━━━━━ Materials provided ━━━━━

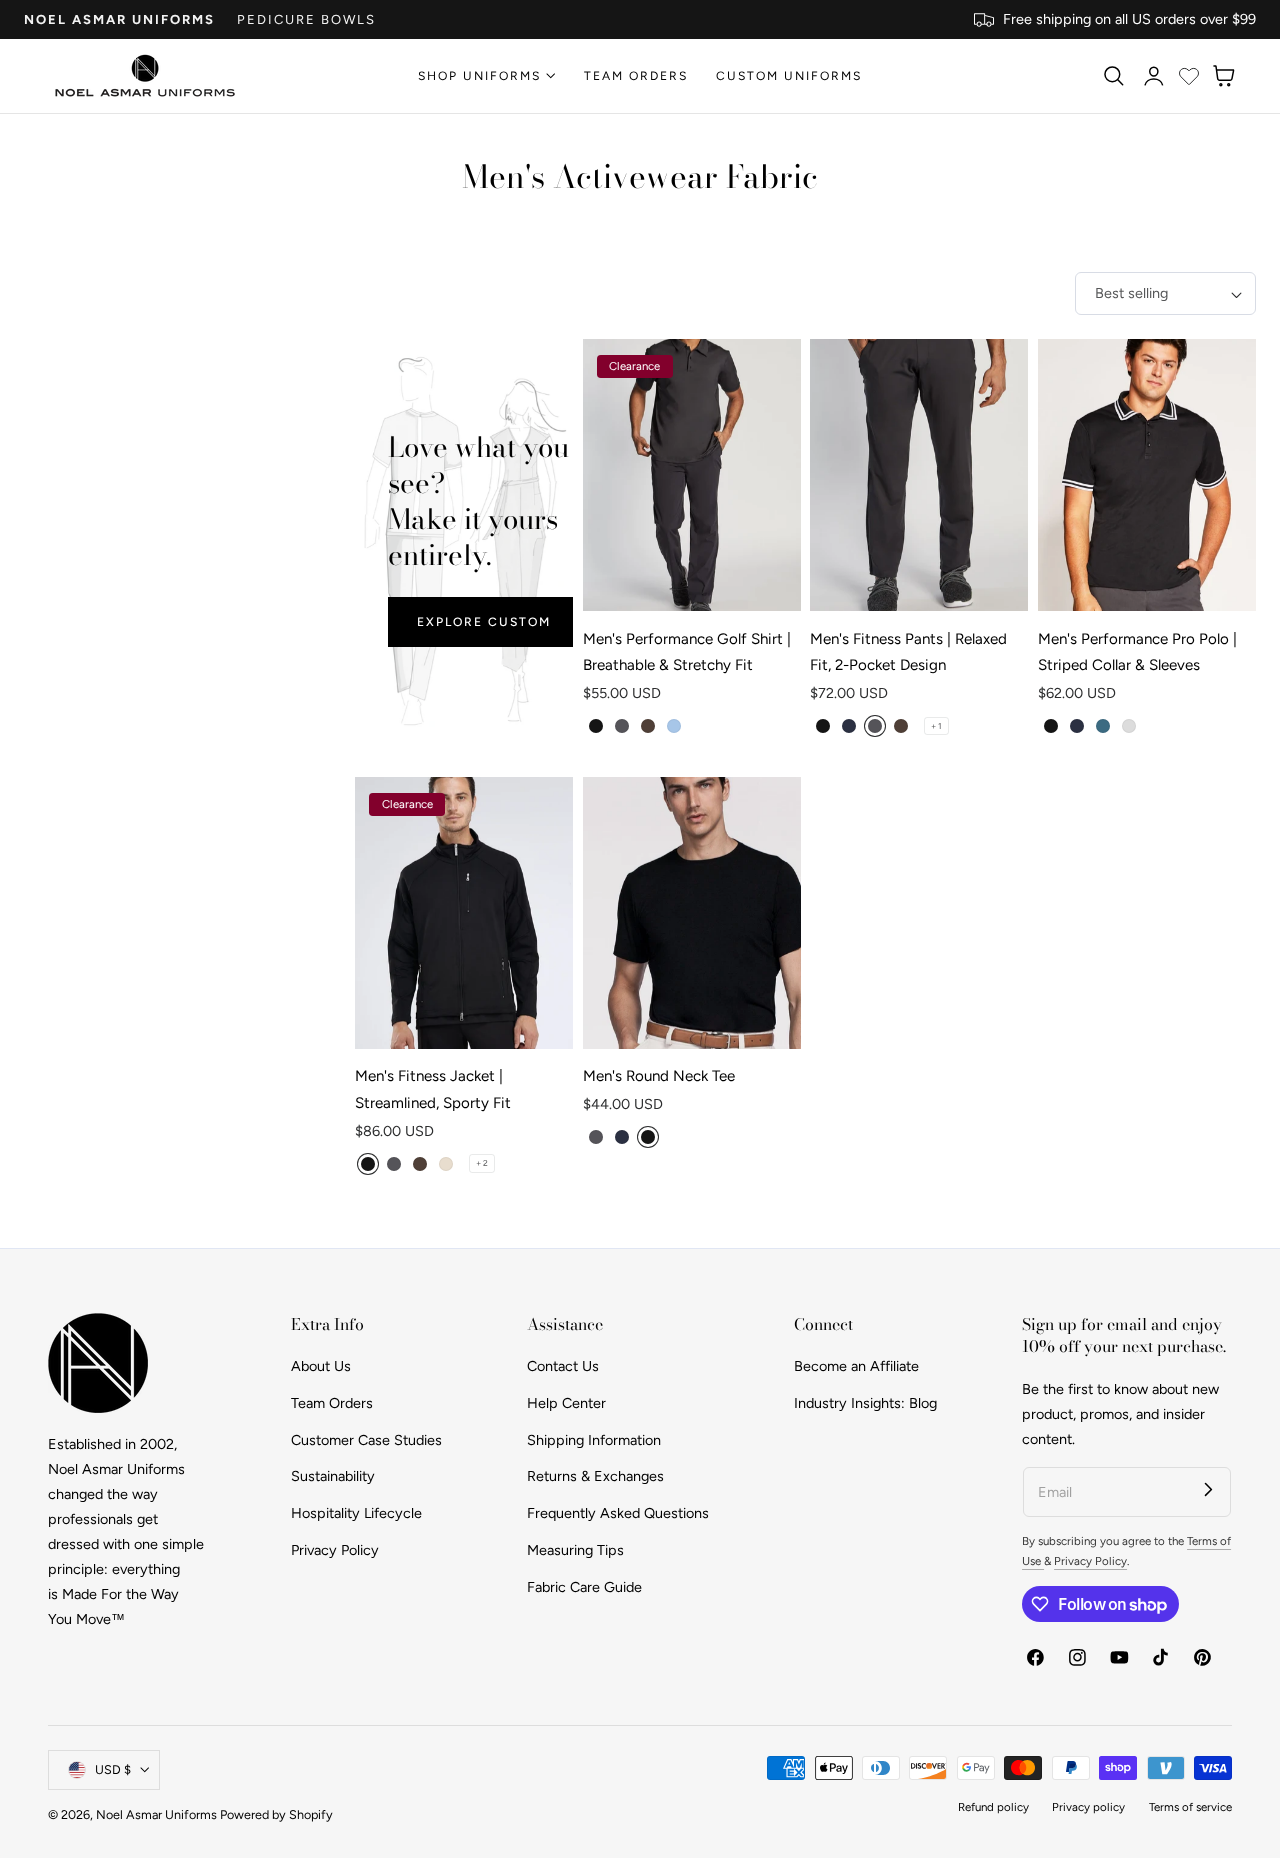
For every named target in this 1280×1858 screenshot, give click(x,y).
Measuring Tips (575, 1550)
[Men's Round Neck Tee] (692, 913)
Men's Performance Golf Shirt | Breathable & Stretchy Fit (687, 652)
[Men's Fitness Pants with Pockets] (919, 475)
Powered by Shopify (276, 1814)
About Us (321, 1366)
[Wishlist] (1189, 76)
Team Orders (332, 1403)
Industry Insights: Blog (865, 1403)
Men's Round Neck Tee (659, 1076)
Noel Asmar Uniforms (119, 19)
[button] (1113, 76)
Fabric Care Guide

━━━━━

### Work to be completed
Using the entries above, restate word for word every line from the one that contains "[Wishlist] (1189, 76)" through the last.

### Answer for the task
[Wishlist] (1189, 76)
Team Orders (332, 1403)
Industry Insights: Blog (865, 1403)
Men's Round Neck Tee (659, 1076)
Noel Asmar Uniforms (119, 19)
[button] (1113, 76)
Fabric Care Guide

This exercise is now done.